= Public key infrastructure =

System that can issue, distribute and verify digital certificates

Diagram of a public key infrastructure

A public key infrastructure (PKI) is a set of roles, policies, hardware, software and procedures used to create, manage, distribute, use, store and revoke digital certificates and manage public-key cryptography set-ups.

The purpose of a PKI is to facilitate the secure storage and/or transfer of information for activities such as e-commerce, internet banking and confidential email, where passwords are an inadequate method of authentication, and more rigorous proofs are required to confirm the identities of the parties involved, and to validate the information.

In cryptography, a PKI is an arrangement that binds public keys with respective identities of entities (like people and organizations). The binding is established through a process of registration and issuance of certificates at and by a certificate authority (CA). Depending on the assurance level of the binding, this may be carried out by an automated process or under human supervision. When done over a network, this requires using a secure certificate enrollment or certificate management protocol such as CMP.

The PKI role that may be delegated by a CA to assure valid and correct registration is called a registration authority (RA). An RA is responsible for accepting requests for digital certificates and authenticating the entity making the request. The Internet Engineering Task Force's RFC 3647 defines an RA as "An entity that is responsible for one or more of the following functions: the identification and authentication of certificate applicants, the approval or rejection of certificate applications, initiating certificate revocations or suspensions under certain circumstances, processing subscriber requests to revoke or suspend their certificates, and approving or rejecting requests by subscribers to renew or re-key their certificates. RAs, however, do not sign or issue certificates (i.e., an RA is delegated certain tasks on behalf of a CA)." While Microsoft may have referred to a subordinate CA as an RA, this is incorrect according to the X.509 PKI standards. RAs do not have the signing authority of a CA and only manage the vetting and provisioning of certificates. So in the Microsoft PKI case, the RA functionality is provided either by the Microsoft Certificate Services web site or through Active Directory Certificate Services that enforces Microsoft Enterprise CA, and certificate policy through certificate templates and manages certificate enrollment (manual or auto-enrollment). In the case of Microsoft Standalone CAs, the function of RA does not exist since all of the procedures controlling the CA are based on the administration and access procedure associated with the system hosting the CA and the CA itself rather than Active Directory. Most non-Microsoft commercial PKI solutions offer a stand-alone RA component.

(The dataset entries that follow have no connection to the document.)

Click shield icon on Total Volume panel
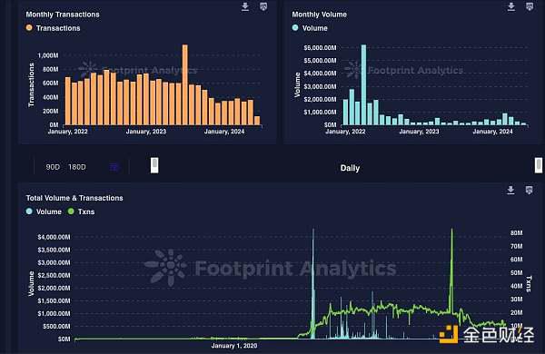 point(529,190)
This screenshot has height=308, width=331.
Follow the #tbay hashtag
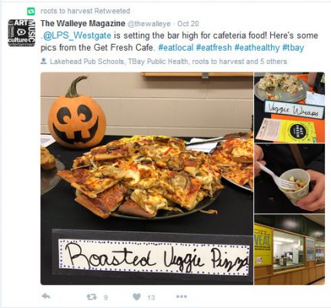click(x=293, y=48)
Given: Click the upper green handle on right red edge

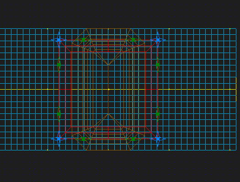Looking at the screenshot, I should pyautogui.click(x=158, y=64).
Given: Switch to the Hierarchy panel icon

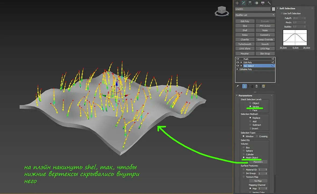Looking at the screenshot, I should 250,3.
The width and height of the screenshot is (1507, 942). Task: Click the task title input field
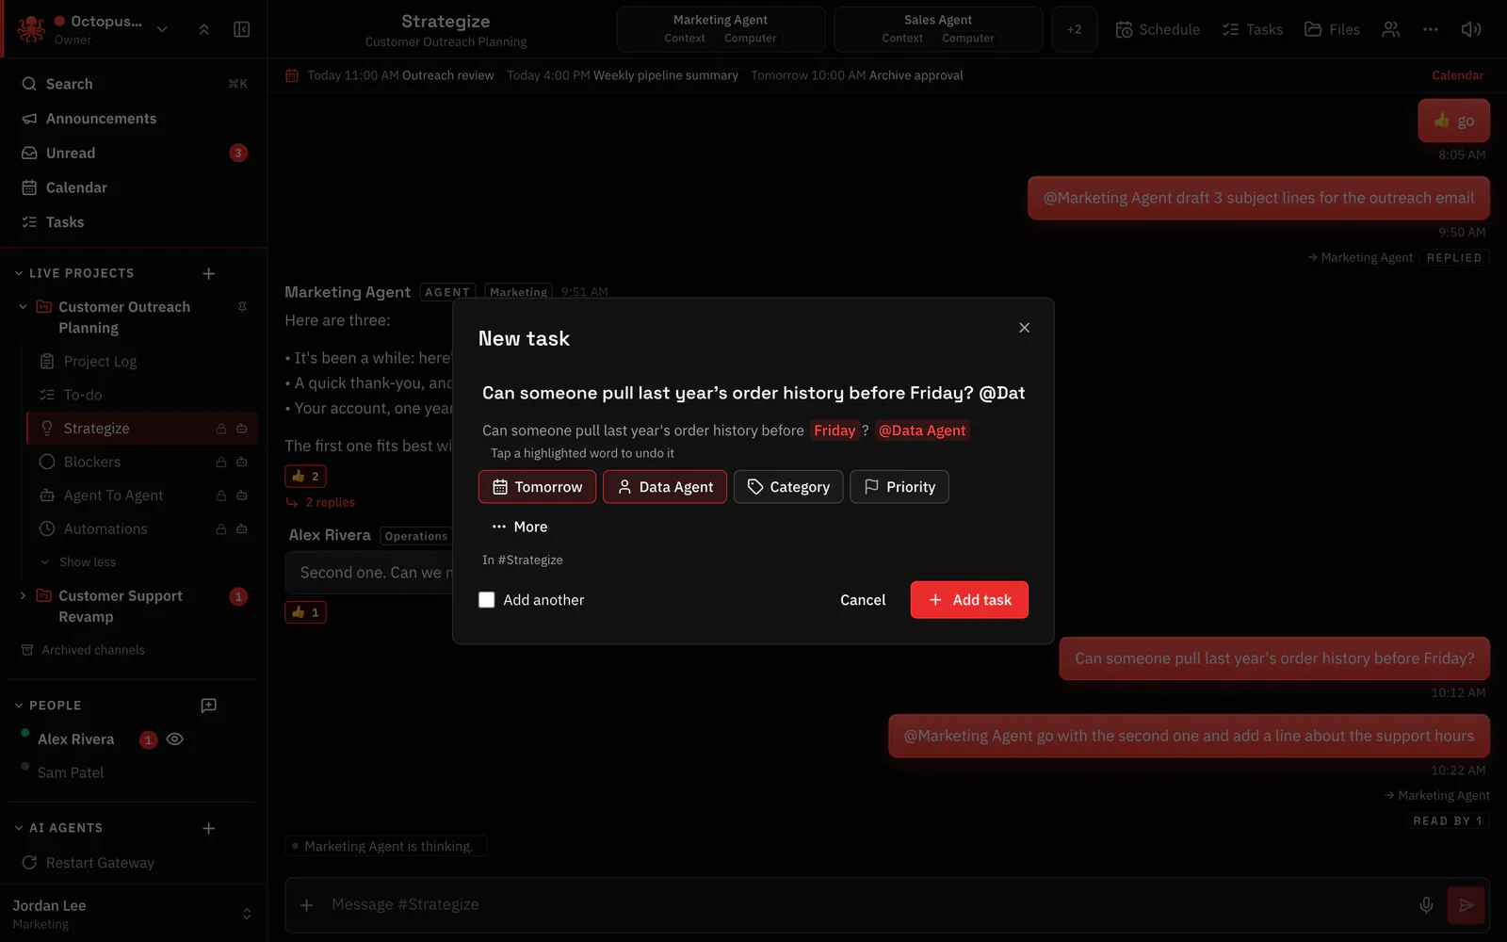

An entity must be uniquely identifiable within each CA domain on the basis of information about that entity. A third-party validation authority (VA) can provide this entity information on behalf of the CA.

The X.509 standard defines the most commonly used format for public key certificates.

== Capabilities ==

PKI provides "trust services" - in plain terms trusting the actions or outputs of entities, be they people or computers. Trust service objectives respect one or more of the following capabilities: Confidentiality, Integrity and Authenticity (CIA).

Confidentiality: Assurance that no entity can maliciously or unwittingly view a payload in clear text. Data is encrypted to make it secret, such that even if it was read, it appears as gibberish. Perhaps the most common use of PKI for confidentiality purposes is in the context of Transport Layer Security (TLS). TLS is a capability underpinning the security of data in transit, i.e. during transmission. A classic example of TLS for confidentiality is when using a web browser to log on to a service hosted on an internet based web site by entering a password.

Integrity: Assurance that if an entity changed (tampered) with transmitted data in the slightest way, it would be obvious it happened as its integrity would have been compromised. Often it is not of utmost importance to prevent the integrity being compromised (tamper proof), however, it is of utmost importance that if integrity is compromised there is clear evidence of it having done so (tamper evident).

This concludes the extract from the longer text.